I note that it’s a very tight game, about the right length to leave people wanting more without the chance to get bored with the gameplay.
“When we were done with it, I think the length of the game was perfect. What I would have wished for is that we’d had maybe one more month in development to add bosses to each area for example. Maybe a few more enemies would have been nice. But to make the game we borrowed a mountain of cash and when we were doing the books we realized that we just couldn’t afford to borrow any more money; we’d have been so far down in a hole that we wouldn’t have been able to climb out of it.
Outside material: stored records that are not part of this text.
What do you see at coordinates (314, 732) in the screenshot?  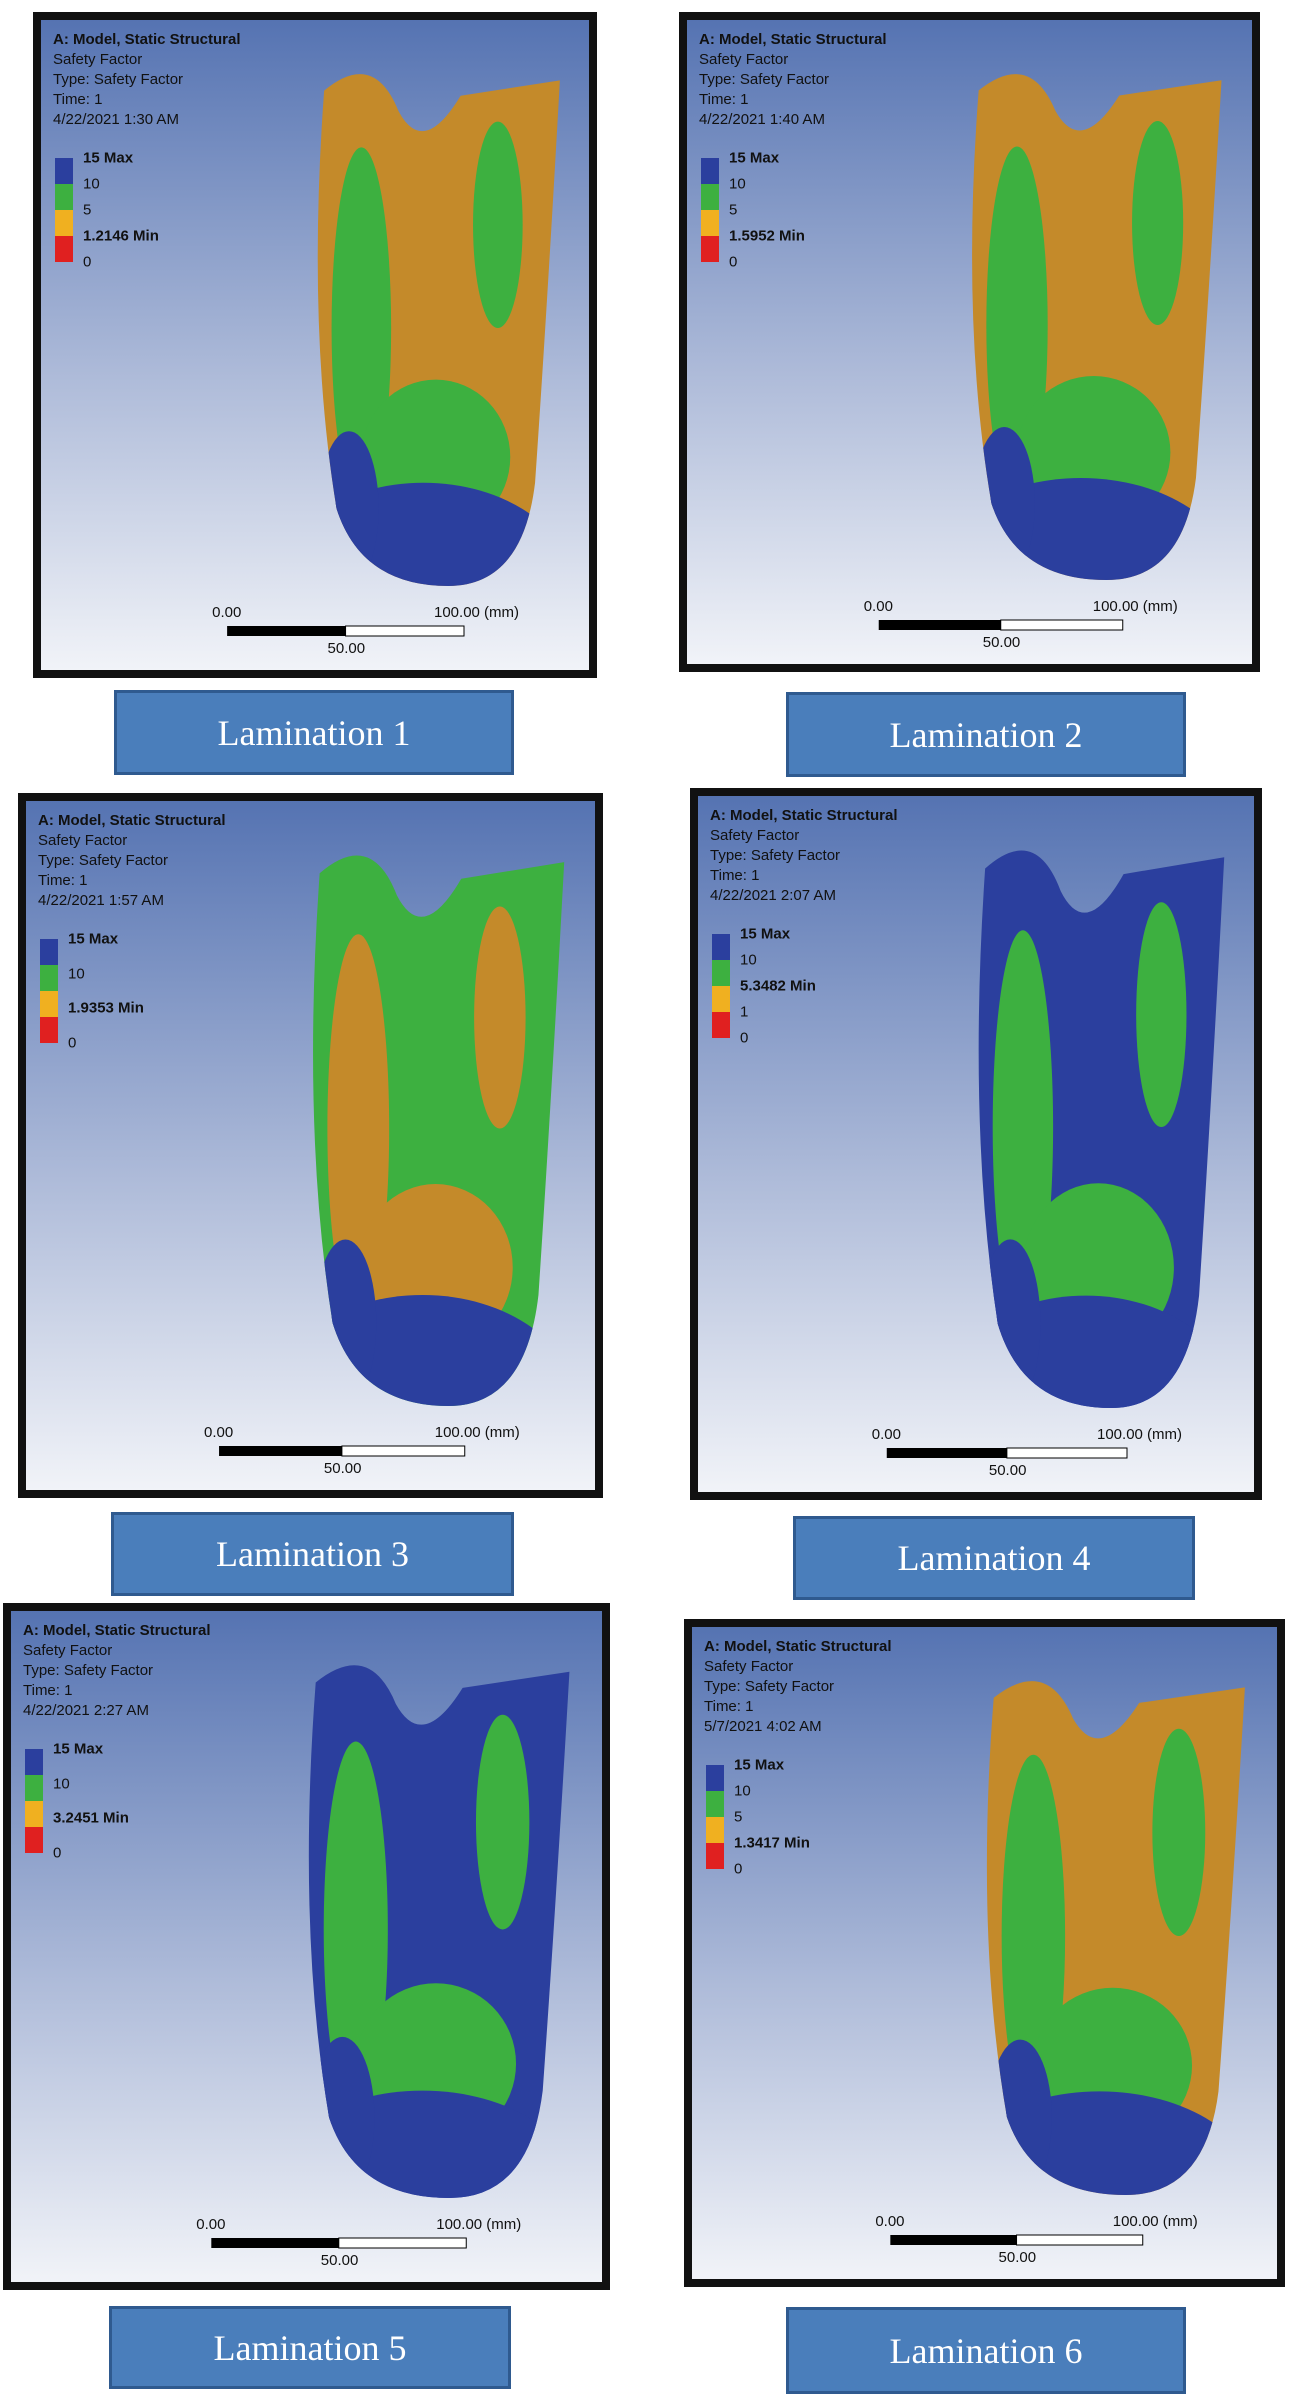 I see `caption: Lamination 1` at bounding box center [314, 732].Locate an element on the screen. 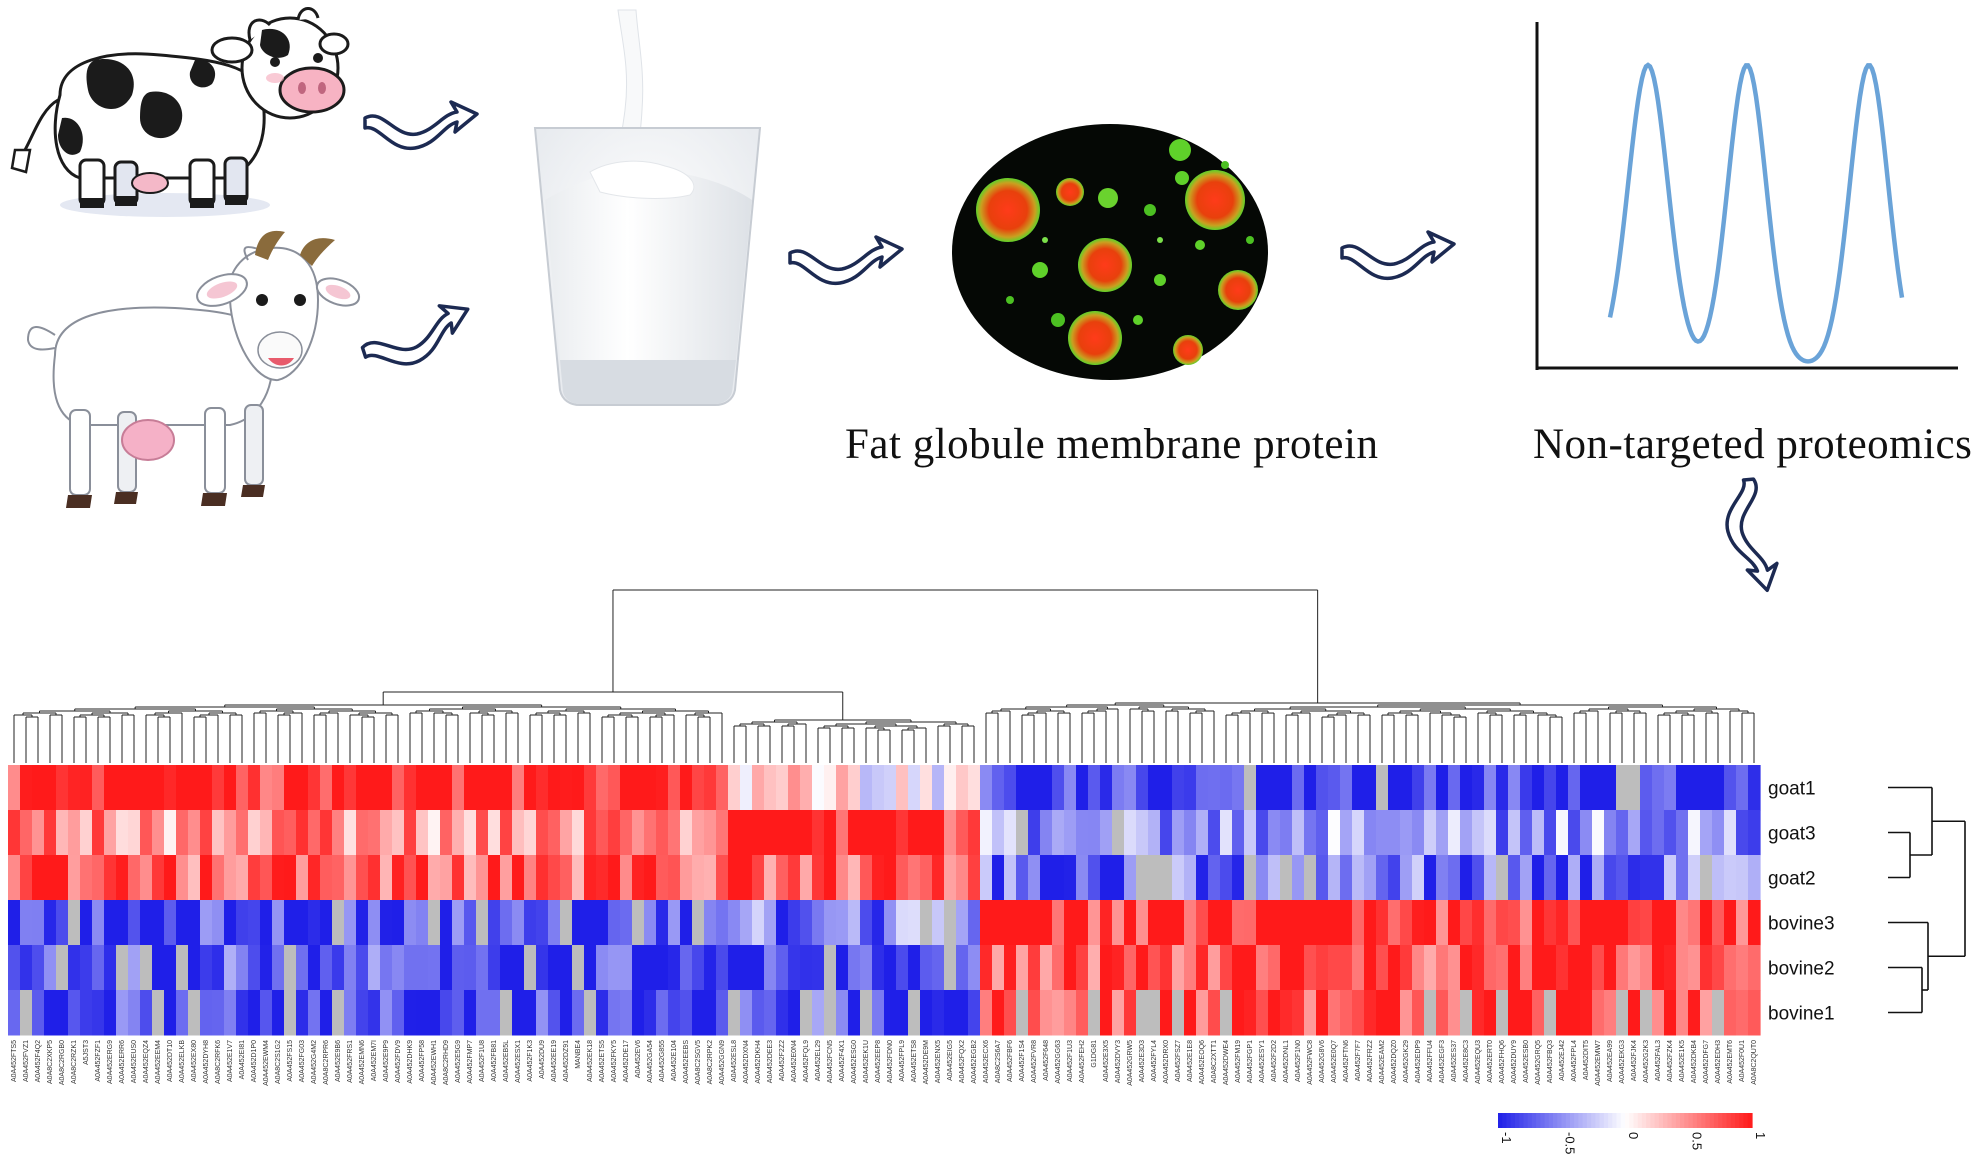 Image resolution: width=1984 pixels, height=1162 pixels. column-label: A0A8C2RPR6 is located at coordinates (326, 1062).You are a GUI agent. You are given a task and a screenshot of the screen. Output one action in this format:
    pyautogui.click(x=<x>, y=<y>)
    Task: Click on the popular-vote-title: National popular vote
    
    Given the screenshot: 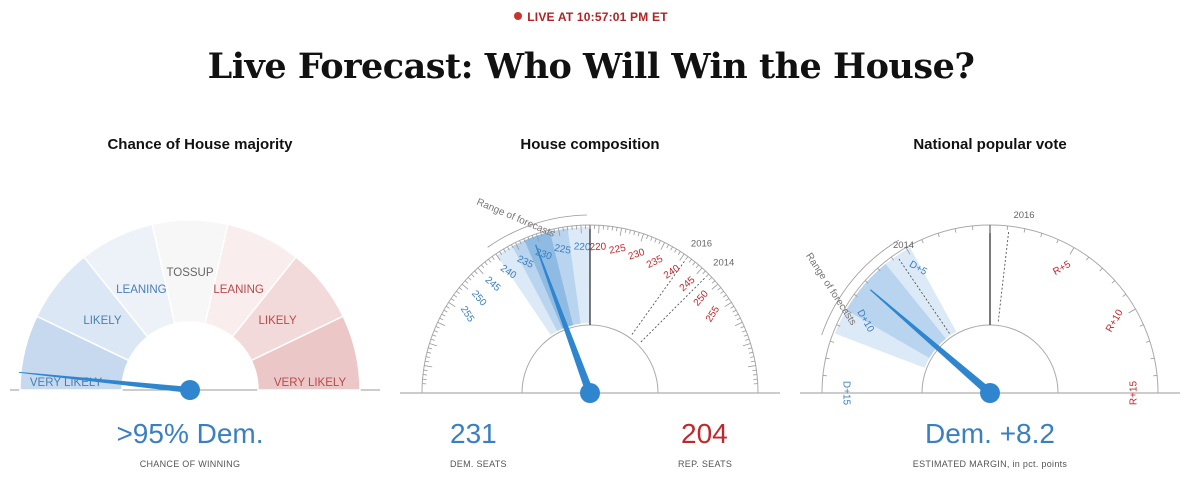 What is the action you would take?
    pyautogui.click(x=990, y=144)
    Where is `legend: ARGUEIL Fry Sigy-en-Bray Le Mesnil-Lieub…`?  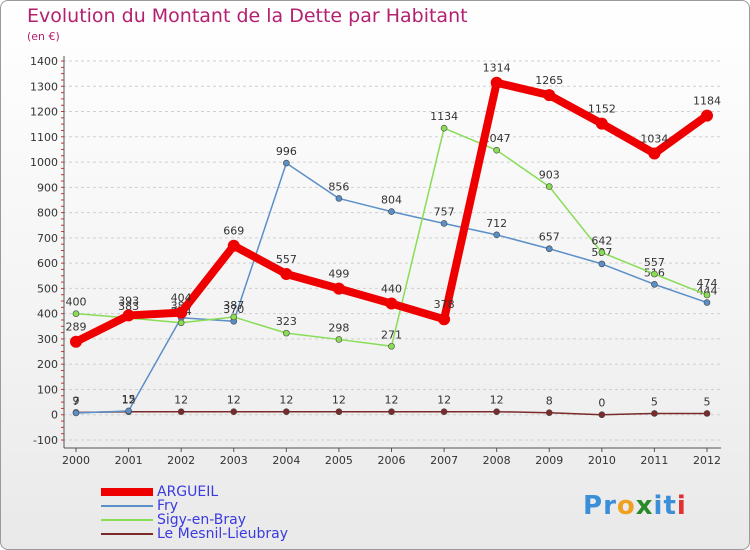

And if it had tanked, we’d just have had to leave the offices in the middle of the night without telling the landlord!”
I ask him what the original inspiration behind the game was. A lot of people have compared it to Spelunky, for example.
“I think that when we released on Steam we were very sloppy with the description text; I can’t remember exactly how we worded it, but we originally said something like “this game is inspired by Metroidvania games and Terraria.
“It’s very rude of us actually to be that sloppy. We don’t think that Steamworld Dig is anything like Terraria and we’re not just trying to ride on its success, it’s just that it’s a 2D mining game seen from the same perspective and so that’s the only thing that we wanted to convey. It doesn’t play anything like Terraria but if you can sort of get people the mind-set of “ok, this is how it looks and you destruct the environment in 2D” then people will get the right idea of what they could expect, graphics-wise.
“Other people have compared it to Spelunky and I think that, gameplay-wise, it’s nothing like those games. They all just happen to be 2D games that take place underground in mines. Gameplay-wise, Spelunky is not very similar; it’s a roguelike. Our game is more like Metroidvania-meets-Dig Dug-meets-Miner Dig Deep and Motherload.
“I’d rather people not say that it’s a rip-off of Motherload. Yeah it’s another mining game, Terraria is another mining game. I think that mining itself intrigues us. It’s a lovely thing, where you dig down into the earth hoping to find something.”
Is that what he thinks defines his game then?
“In Steamworld Dig you find these gems and stuff but you don’t know what it is that you’re going to find until the very moment that you’ve actually dug it up. It’s a beauty in itself; it’s a wonderful thing to find and discover things. So we wanted to make a game like that and we were so impressed by classic games like Super Metroid that we really wanted to have elements like that in there, because it’s a brilliant way of pacing a game.”
I leave Brjánn and the rest of the team to carry on with their work as they’ve got plenty to be getting on with before breaking for Christmas – in Sweden, he tells me, their Christmas celebrations start earlier than ours – and I’m conscious of not wanting to take up any more of their time.
It’s clear that Brjánn has thought long and hard about the Industry, Indie development and also what the success of Steamworld Dig means for their future. There’s a certain weight of responsibility on the studio’s shoulders that they feel all too keenly, but it doesn’t seem to be a weight that they carry as a burden; rather, it appears to be a motivation for them to move forward and continue to deliver new and exciting games which explore new ideas.
For all of the success and recognition that Image & Form have managed to achieve in just a short space of time, it’s very clear that their journey is only just beginning. I can’t help but wonder where that voyage takes them in the future.